Required work: Below in the material, copy out word for word every line from the one with "Task: Click the MIP/MI Calculator link" to the one with "will pyautogui.click(x=866, y=433).", both of those lines included.
──────────
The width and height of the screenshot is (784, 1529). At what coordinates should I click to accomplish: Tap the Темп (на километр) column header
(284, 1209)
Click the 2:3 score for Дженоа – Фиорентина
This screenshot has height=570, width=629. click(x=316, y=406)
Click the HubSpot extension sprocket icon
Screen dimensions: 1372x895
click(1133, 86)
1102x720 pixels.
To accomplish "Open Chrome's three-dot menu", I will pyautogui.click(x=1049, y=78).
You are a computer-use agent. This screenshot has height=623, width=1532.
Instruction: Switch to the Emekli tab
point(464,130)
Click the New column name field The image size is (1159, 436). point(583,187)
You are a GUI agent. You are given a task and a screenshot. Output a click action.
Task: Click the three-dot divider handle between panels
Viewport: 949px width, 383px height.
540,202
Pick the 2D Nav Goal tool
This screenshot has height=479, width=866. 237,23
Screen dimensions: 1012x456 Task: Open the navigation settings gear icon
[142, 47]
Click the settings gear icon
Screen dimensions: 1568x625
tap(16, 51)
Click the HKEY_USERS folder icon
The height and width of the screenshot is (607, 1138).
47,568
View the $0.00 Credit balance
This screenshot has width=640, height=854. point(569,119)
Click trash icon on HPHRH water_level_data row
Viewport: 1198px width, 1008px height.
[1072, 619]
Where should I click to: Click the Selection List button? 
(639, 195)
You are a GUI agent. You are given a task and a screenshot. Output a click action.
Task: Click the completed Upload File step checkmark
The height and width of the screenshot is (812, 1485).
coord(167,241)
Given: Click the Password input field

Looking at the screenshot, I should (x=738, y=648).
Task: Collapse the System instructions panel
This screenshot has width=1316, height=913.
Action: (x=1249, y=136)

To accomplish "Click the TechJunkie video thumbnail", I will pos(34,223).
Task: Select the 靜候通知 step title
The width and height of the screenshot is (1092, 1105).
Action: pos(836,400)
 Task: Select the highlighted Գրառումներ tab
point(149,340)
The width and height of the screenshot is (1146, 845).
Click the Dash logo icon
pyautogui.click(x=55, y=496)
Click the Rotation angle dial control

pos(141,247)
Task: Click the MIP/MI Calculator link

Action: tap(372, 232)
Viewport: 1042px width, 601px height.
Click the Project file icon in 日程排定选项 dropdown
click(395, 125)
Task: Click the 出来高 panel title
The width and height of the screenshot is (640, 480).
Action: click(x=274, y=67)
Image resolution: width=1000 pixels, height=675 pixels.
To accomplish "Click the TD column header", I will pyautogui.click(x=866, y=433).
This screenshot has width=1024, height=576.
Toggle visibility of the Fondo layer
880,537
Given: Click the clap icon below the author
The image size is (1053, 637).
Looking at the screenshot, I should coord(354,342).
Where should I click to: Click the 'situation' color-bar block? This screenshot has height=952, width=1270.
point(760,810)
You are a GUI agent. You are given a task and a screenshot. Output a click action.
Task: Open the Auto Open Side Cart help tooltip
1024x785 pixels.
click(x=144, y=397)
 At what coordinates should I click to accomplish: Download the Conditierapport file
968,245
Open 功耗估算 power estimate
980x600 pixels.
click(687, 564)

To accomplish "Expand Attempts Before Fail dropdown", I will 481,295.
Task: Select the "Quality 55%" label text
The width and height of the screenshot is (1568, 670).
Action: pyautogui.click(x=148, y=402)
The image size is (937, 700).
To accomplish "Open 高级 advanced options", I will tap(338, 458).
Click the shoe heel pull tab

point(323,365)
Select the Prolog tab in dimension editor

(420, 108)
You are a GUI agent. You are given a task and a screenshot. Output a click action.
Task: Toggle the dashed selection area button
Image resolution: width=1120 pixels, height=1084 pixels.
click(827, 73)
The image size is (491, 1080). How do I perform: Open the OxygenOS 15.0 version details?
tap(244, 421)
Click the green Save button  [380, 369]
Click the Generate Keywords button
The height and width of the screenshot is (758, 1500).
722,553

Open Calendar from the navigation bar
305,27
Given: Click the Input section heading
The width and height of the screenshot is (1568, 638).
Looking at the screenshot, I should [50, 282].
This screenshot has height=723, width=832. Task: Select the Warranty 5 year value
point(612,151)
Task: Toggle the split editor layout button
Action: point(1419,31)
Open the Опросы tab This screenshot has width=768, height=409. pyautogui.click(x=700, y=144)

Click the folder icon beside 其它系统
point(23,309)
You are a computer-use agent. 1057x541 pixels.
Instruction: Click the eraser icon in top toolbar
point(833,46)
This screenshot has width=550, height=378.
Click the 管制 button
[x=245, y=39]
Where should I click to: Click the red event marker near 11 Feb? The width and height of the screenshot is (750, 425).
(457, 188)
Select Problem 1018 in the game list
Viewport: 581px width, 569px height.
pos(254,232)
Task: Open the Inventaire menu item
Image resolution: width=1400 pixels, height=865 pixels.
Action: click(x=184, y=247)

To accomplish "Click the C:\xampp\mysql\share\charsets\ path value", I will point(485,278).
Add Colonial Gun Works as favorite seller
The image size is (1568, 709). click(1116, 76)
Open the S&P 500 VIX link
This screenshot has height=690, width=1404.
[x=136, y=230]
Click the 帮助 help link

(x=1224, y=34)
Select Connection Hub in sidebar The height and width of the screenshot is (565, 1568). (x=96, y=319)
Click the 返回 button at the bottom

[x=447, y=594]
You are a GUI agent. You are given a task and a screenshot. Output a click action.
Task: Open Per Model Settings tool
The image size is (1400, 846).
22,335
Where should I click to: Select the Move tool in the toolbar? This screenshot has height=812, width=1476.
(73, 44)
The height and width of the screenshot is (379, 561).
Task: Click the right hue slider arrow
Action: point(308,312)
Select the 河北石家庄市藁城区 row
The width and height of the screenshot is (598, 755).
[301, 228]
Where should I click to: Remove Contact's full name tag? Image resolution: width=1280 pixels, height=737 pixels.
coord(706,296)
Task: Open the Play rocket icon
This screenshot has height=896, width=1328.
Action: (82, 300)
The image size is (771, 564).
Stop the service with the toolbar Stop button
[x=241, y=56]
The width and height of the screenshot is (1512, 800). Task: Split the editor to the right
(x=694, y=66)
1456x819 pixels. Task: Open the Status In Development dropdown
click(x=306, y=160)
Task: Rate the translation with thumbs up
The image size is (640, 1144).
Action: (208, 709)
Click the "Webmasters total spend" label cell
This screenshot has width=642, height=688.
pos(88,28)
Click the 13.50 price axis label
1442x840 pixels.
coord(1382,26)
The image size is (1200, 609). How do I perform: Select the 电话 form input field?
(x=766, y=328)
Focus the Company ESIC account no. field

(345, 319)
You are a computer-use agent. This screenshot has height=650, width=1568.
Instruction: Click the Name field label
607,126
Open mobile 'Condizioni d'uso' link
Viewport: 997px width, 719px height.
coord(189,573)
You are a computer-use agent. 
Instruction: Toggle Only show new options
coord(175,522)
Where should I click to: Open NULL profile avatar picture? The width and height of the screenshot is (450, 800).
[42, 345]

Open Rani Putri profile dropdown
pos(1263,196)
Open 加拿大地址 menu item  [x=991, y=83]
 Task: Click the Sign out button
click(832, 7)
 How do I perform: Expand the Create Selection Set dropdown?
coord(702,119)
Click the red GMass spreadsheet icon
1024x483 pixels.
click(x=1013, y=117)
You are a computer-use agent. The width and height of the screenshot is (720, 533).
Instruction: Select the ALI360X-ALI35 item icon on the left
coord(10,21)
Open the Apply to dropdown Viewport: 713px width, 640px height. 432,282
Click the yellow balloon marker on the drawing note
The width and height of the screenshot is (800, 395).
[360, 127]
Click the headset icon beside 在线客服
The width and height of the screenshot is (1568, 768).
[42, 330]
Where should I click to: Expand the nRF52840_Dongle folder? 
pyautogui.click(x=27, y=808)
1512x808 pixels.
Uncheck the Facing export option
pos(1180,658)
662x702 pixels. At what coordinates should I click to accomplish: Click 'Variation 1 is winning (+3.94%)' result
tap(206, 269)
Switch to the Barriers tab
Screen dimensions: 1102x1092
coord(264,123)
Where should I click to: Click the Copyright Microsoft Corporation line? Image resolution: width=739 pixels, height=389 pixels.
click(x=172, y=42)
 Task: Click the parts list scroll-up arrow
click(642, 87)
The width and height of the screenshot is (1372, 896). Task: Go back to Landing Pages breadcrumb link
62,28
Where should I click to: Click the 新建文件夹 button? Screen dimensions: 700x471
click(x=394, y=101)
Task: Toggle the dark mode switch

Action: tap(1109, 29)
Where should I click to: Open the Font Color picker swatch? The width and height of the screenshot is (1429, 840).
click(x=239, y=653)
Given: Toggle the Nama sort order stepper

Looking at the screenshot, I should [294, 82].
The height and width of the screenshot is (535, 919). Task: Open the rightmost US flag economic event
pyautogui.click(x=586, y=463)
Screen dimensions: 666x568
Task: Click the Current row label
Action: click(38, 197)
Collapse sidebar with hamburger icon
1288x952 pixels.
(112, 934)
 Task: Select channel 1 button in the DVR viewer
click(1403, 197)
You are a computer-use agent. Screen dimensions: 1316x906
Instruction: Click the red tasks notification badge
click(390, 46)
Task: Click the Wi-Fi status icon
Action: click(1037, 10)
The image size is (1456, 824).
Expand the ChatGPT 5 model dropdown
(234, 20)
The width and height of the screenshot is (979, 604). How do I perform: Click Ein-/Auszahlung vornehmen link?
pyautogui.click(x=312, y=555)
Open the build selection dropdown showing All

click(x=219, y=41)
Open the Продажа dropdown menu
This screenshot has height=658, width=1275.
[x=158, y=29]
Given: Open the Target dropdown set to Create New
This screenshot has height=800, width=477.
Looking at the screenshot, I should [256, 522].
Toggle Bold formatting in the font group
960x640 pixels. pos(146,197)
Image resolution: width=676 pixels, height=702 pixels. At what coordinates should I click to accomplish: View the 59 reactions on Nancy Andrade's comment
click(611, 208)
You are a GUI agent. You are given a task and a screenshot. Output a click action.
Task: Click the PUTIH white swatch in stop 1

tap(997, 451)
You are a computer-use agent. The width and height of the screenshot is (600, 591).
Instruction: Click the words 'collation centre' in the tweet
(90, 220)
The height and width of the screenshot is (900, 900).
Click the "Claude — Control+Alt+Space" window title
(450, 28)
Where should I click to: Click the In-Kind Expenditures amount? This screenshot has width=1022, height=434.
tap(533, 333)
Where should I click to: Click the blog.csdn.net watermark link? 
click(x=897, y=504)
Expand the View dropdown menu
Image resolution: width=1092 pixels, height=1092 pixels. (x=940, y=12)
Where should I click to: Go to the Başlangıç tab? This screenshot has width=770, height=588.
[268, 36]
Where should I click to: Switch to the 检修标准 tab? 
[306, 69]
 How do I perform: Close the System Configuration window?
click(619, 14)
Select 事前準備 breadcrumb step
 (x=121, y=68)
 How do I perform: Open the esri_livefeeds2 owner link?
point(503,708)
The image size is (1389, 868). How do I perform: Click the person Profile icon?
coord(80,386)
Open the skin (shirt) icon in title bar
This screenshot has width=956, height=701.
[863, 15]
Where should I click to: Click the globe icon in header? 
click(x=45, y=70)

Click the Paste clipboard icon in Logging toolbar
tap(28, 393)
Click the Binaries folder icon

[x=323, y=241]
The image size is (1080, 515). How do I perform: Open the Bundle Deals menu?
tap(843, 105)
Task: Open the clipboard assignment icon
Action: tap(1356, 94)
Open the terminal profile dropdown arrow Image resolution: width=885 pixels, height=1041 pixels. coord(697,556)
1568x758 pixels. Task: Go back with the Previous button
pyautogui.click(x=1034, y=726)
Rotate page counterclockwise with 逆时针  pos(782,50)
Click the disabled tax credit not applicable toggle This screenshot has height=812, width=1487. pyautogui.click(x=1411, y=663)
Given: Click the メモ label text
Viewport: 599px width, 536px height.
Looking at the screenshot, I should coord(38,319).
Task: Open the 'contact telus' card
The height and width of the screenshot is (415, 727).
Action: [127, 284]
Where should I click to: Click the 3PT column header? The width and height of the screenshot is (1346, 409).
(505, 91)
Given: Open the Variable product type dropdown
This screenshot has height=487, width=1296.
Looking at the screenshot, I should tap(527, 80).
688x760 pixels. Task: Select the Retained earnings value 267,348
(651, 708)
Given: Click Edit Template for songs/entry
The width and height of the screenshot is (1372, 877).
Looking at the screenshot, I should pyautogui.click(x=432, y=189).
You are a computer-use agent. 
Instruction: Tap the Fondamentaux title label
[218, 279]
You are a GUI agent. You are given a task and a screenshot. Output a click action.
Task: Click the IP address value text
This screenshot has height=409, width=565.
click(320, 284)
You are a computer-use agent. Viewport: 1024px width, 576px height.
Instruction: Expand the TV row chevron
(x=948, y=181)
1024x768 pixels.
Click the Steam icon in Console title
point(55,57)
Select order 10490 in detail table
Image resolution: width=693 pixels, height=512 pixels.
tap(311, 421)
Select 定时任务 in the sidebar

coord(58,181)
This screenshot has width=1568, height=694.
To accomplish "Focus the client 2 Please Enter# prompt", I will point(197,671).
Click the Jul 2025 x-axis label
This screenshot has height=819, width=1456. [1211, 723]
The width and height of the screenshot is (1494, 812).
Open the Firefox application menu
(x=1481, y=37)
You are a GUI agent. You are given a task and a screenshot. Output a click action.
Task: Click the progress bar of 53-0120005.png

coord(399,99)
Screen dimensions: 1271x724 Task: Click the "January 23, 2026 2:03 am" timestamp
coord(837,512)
──────────
In response:
Task: Click the MIP/MI Calculator link

Action: tap(372, 232)
Viewport: 1042px width, 601px height.
Click the Project file icon in 日程排定选项 dropdown
click(395, 125)
Task: Click the 出来高 panel title
The width and height of the screenshot is (640, 480).
Action: click(x=274, y=67)
Image resolution: width=1000 pixels, height=675 pixels.
To accomplish "Click the TD column header", I will pyautogui.click(x=866, y=433).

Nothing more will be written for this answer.